## Problem
The expected output is the first line of the data below and every line after it, up to and including the line containing "Open notifications with", each reproduced exactly.

(Saved entries)
========
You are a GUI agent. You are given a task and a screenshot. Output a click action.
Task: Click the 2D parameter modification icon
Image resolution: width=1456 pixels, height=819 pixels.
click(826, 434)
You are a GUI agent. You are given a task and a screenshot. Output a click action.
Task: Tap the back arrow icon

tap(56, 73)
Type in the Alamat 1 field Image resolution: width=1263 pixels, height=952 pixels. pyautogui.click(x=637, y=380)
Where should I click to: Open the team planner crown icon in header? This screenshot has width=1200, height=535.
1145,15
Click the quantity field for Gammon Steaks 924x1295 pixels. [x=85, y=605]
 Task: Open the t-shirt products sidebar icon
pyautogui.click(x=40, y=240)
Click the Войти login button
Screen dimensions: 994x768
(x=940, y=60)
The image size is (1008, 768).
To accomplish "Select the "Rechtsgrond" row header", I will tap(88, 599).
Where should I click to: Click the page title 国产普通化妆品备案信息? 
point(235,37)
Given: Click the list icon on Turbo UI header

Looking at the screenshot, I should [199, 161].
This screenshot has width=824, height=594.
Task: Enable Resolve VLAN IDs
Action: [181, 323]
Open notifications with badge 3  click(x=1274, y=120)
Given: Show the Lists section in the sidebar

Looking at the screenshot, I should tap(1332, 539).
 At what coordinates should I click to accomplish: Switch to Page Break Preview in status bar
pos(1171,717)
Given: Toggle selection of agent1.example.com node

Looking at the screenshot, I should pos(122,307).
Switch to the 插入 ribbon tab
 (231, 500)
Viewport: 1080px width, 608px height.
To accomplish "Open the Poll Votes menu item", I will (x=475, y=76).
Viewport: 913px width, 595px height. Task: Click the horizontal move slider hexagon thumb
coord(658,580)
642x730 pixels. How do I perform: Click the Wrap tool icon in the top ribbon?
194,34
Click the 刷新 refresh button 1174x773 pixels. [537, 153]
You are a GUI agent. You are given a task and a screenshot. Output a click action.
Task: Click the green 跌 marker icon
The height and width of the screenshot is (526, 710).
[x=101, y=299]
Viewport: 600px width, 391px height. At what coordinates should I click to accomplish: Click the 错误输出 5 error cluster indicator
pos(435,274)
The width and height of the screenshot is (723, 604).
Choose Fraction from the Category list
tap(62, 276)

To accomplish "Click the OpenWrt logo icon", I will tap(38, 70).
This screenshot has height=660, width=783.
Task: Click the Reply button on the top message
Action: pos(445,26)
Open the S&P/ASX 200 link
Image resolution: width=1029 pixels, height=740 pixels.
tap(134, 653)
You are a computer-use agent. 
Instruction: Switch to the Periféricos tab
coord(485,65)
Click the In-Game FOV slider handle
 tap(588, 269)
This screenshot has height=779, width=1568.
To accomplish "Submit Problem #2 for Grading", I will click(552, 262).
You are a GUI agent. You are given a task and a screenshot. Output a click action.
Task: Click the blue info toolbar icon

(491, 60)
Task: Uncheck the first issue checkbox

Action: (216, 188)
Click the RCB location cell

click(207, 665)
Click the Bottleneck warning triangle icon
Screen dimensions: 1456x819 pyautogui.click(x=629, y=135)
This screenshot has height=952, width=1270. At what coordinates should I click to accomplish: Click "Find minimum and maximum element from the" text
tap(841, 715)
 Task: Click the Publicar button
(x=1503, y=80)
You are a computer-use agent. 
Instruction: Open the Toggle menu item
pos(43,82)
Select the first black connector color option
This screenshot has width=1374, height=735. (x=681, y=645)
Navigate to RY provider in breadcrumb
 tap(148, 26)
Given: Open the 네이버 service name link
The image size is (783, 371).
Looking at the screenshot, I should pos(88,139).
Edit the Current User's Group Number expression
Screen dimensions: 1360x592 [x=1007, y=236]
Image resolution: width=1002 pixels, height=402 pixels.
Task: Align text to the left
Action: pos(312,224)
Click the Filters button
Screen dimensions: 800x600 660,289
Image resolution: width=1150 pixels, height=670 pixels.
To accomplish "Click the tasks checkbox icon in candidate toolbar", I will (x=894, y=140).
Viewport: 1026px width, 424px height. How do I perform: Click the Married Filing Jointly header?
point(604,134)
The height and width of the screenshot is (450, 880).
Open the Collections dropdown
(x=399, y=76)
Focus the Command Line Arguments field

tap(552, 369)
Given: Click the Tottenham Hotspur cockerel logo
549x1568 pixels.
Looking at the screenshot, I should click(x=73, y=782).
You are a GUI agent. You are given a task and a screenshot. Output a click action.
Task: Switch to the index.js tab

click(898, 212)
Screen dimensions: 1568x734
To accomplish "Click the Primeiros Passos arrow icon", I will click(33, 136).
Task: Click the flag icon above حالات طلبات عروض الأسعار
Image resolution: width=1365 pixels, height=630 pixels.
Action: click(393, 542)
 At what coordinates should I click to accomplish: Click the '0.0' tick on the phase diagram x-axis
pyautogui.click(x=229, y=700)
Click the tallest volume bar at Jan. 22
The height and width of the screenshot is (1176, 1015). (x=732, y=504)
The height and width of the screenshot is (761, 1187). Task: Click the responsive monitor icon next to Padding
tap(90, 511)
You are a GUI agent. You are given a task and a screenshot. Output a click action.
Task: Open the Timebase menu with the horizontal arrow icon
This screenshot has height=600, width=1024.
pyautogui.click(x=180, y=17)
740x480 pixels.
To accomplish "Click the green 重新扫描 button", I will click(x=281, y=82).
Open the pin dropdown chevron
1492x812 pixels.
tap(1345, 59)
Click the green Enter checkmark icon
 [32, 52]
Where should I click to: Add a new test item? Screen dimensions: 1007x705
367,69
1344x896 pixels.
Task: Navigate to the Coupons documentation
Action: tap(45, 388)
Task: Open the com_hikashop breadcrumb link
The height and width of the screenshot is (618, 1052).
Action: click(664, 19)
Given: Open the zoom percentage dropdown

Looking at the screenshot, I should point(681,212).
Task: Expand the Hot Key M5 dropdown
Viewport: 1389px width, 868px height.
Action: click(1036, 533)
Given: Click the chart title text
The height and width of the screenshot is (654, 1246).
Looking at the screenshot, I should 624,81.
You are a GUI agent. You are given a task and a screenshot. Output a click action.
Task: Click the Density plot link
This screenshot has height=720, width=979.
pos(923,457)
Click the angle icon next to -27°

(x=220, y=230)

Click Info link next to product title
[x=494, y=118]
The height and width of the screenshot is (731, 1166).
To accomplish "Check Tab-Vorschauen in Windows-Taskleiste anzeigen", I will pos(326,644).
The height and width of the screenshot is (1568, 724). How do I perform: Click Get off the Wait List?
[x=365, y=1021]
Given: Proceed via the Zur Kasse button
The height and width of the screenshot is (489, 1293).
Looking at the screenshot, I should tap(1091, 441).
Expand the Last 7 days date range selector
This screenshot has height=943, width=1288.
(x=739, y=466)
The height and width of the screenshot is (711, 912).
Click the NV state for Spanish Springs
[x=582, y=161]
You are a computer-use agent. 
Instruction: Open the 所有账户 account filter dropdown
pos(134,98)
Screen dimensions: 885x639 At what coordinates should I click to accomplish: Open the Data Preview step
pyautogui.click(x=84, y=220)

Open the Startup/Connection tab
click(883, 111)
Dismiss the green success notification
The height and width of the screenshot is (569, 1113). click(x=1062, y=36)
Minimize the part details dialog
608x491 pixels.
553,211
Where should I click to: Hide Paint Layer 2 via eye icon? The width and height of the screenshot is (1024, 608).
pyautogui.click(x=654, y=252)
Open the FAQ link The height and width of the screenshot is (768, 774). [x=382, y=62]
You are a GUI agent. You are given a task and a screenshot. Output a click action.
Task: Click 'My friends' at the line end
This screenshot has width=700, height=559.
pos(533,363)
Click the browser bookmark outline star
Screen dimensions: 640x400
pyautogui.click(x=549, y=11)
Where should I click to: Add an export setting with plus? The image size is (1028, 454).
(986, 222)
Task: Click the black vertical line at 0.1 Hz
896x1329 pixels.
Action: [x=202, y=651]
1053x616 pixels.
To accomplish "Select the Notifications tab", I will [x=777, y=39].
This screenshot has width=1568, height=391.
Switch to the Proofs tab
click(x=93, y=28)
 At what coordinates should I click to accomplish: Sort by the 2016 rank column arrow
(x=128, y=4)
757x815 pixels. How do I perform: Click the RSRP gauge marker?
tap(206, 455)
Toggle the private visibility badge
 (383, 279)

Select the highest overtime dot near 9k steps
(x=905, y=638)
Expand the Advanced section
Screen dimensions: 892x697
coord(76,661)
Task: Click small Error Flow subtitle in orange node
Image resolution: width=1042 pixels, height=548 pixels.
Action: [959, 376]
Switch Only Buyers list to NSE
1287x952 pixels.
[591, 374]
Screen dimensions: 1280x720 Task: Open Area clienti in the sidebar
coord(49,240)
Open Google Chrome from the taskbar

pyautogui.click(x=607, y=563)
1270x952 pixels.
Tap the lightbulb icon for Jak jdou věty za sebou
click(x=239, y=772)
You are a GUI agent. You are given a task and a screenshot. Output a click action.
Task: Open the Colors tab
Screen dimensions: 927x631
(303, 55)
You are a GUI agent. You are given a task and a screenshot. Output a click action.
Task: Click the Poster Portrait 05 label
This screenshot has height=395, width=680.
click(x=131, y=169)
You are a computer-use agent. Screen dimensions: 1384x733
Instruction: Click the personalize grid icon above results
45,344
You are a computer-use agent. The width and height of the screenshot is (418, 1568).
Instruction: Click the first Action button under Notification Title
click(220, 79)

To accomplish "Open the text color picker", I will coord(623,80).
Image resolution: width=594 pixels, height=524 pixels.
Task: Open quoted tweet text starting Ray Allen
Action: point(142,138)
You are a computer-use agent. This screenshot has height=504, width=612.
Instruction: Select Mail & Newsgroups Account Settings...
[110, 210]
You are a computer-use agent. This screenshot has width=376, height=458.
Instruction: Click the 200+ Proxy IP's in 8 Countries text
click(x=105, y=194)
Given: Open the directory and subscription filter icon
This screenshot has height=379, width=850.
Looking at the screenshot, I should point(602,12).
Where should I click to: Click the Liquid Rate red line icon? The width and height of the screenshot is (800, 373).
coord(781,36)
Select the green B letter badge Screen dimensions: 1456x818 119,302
========
## Worked solution
You are a GUI agent. You are given a task and a screenshot. Output a click action.
Task: Click the 2D parameter modification icon
Image resolution: width=1456 pixels, height=819 pixels.
click(826, 434)
You are a GUI agent. You are given a task and a screenshot. Output a click action.
Task: Tap the back arrow icon

tap(56, 73)
Type in the Alamat 1 field Image resolution: width=1263 pixels, height=952 pixels. pyautogui.click(x=637, y=380)
Where should I click to: Open the team planner crown icon in header? This screenshot has width=1200, height=535.
1145,15
Click the quantity field for Gammon Steaks 924x1295 pixels. [x=85, y=605]
 Task: Open the t-shirt products sidebar icon
pyautogui.click(x=40, y=240)
Click the Войти login button
Screen dimensions: 994x768
(x=940, y=60)
The image size is (1008, 768).
To accomplish "Select the "Rechtsgrond" row header", I will tap(88, 599).
Where should I click to: Click the page title 国产普通化妆品备案信息? 
point(235,37)
Given: Click the list icon on Turbo UI header

Looking at the screenshot, I should [199, 161].
This screenshot has width=824, height=594.
Task: Enable Resolve VLAN IDs
Action: [181, 323]
Open notifications with badge 3  click(x=1274, y=120)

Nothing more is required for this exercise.